Tim Bean is an Assistant Professor in the Department of Wildlife at Humboldt State University. He combines time-honored natural history approaches with novel spatial methods to understand the past, present, and future of where species occur and why. Website. TwitterContact.

7 Responses

  1. Justin says:

    Fantastic piece and writing, Tim.

    You move between a livelihoods perspective that critiques legalization with an ecological one that challenges the impacts of unregulated production. This mixed interpretation is a good representation of the different opinions and challenges that abound on this issue. Also, your ecology-to-economy metaphors are lovely.

    However, you weave a “sad loss of a wild frontier to government subjugation” narrative throughout the piece (beautifully, and effectively, I’ll add), starting and ending with this thread, but I don’t see anything in your piece that validates such a position besides the need to give place names that allow registration. Is that really too high a cost, and too much a loss of wilderness, for the removal of cartels, unregulated poisons/pesticides/fertilizers/water diversion, feral dogs, and the widespread fear of hikers to leave a trail in state and national parks in NorCal?

  2. Tim Bean says:

    Thanks, Justin. I guess I don’t totally think that a loss of “wilderness” is necessarily a sad thing (or, of course, a dichotomy that’s always realistic). I do want to think about the ways that violence, disorder, and just plain old wackiness are often tied to a lack of government oversight – and, conversely, the fact that government regulation often reduces many of the negative things you bring up. In an earlier, longer, draft of this piece, I discussed the fact that this region has been marred by violence for a long time, well before cannabis made its way to the region. I think that violence is tied into the way we think about frontiers in America, regardless of how accurate that narrative is.

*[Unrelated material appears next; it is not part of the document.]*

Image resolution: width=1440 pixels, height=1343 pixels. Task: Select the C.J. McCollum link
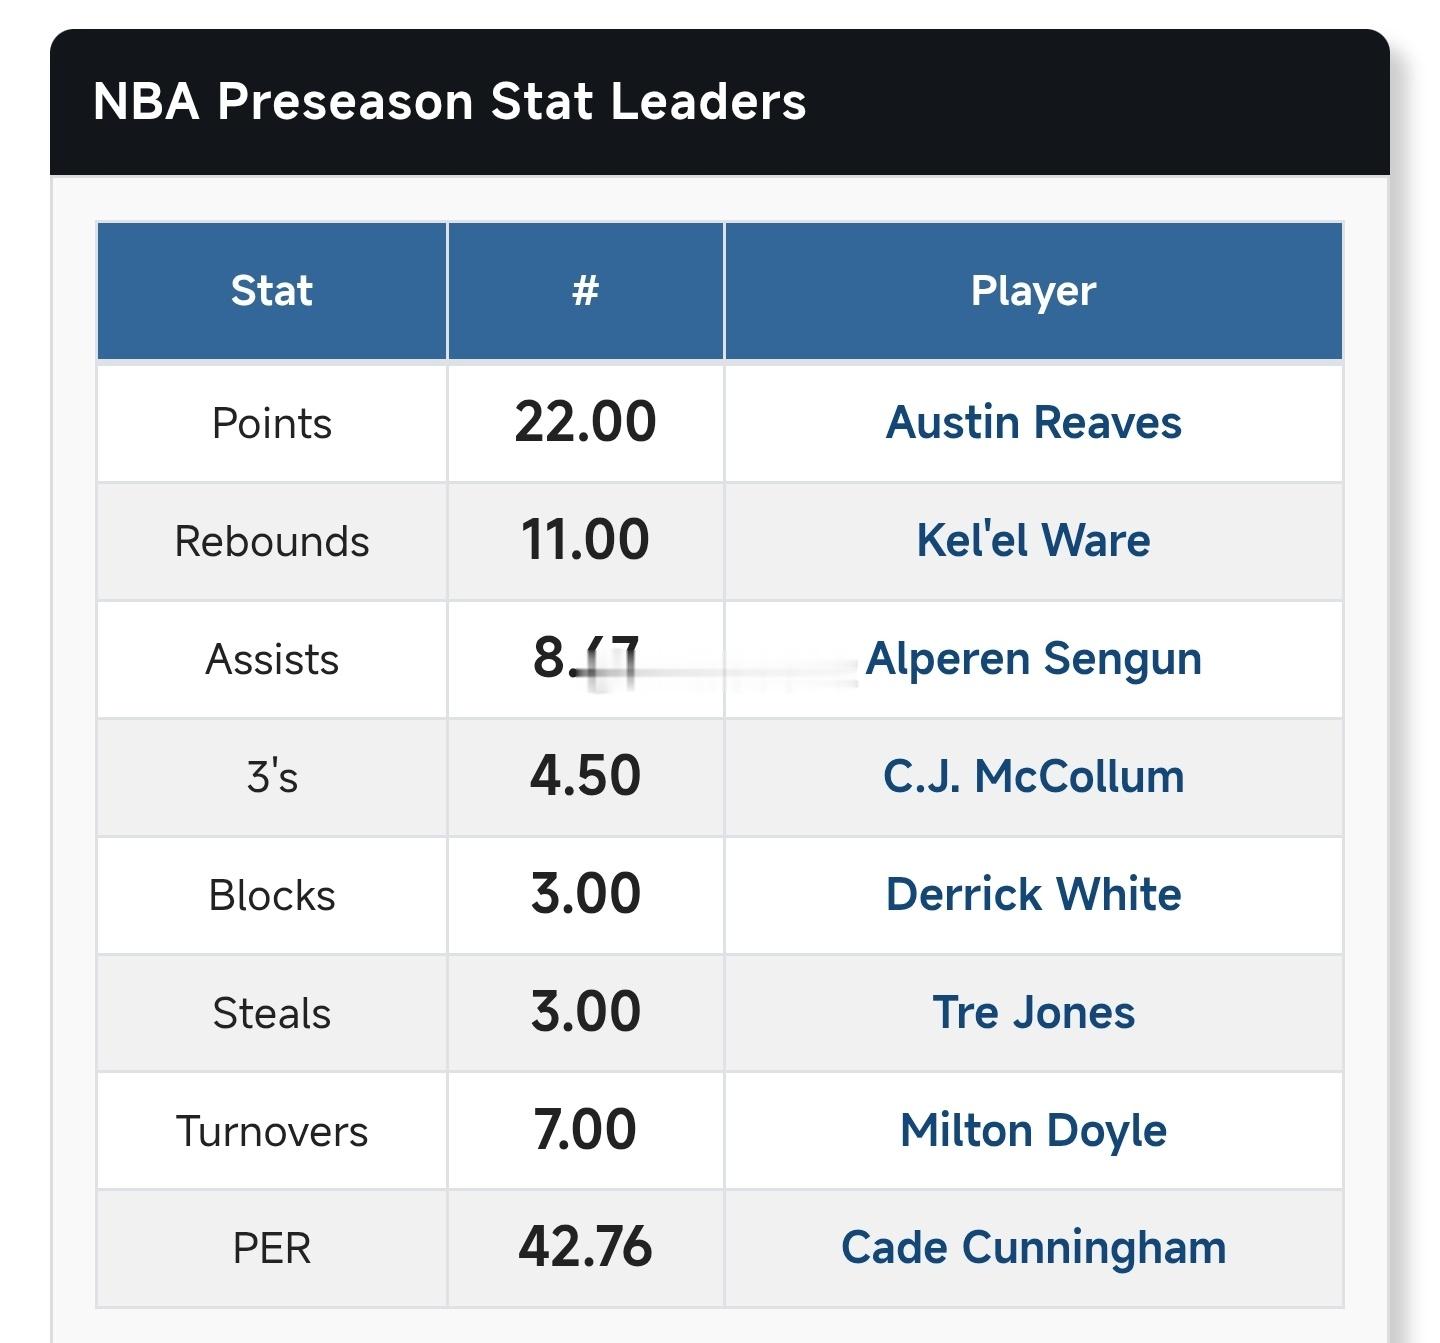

    I’m also interested in how we conceive of wilderness here. The hills are much more densely settled than the state thinks they are. There are more roads than the TIGER lines database thinks there are. There’s more electricity (mostly generators) and water storage than we think there are. Is it still a wilderness just because we haven’t mapped it? What kind of wilderness experience does a hiker get if they’re afraid to leave the trail? The recent papers mapping pot farms are eye opening for exactly that reason: the places in the state that we thought had been set aside thanks to a century of environmental action turn out to have been converted to highly productive farmland. The rate at which we map things is often tied into our economic interest in doing so.

    I see two futures. There’s one in which the cannabis economy continues to be the economic engine for the region, but now the government participates with the money it takes in from taxation. That money would contribute in a more traditional way to building a modern supply chain – not just naming roads but paving them, increasing the electrical, water and information infrastructure, improving airport access for tourists, etc.. Without all of the things that create an efficient delivery system, I don’t see how this area could compete with better connected agricultural areas in the state. Phillip Morris is not delivering cartons of cigarettes by U-Haul. You see that in the current debate up here over whether to vote for Prop 64, where opponents are arguing that growers need even more economic protectionism to keep the industry viable (ignoring the decades of tax-free profits they’ve already received). The other future, then, is one in which cannabis leaves the area. In that case, the infrastructure that has been built will, eventually, be consumed back into the earth. And, in a pretty classic American tale, what was once “wilderness” becomes so again.

    My shorter answer is that I think isolation is a critical ingredient in this illicit markets but poisonous for a vibrant, state-sanctioned one. I don’t think the Emerald Triangle can remain both isolated and competitive.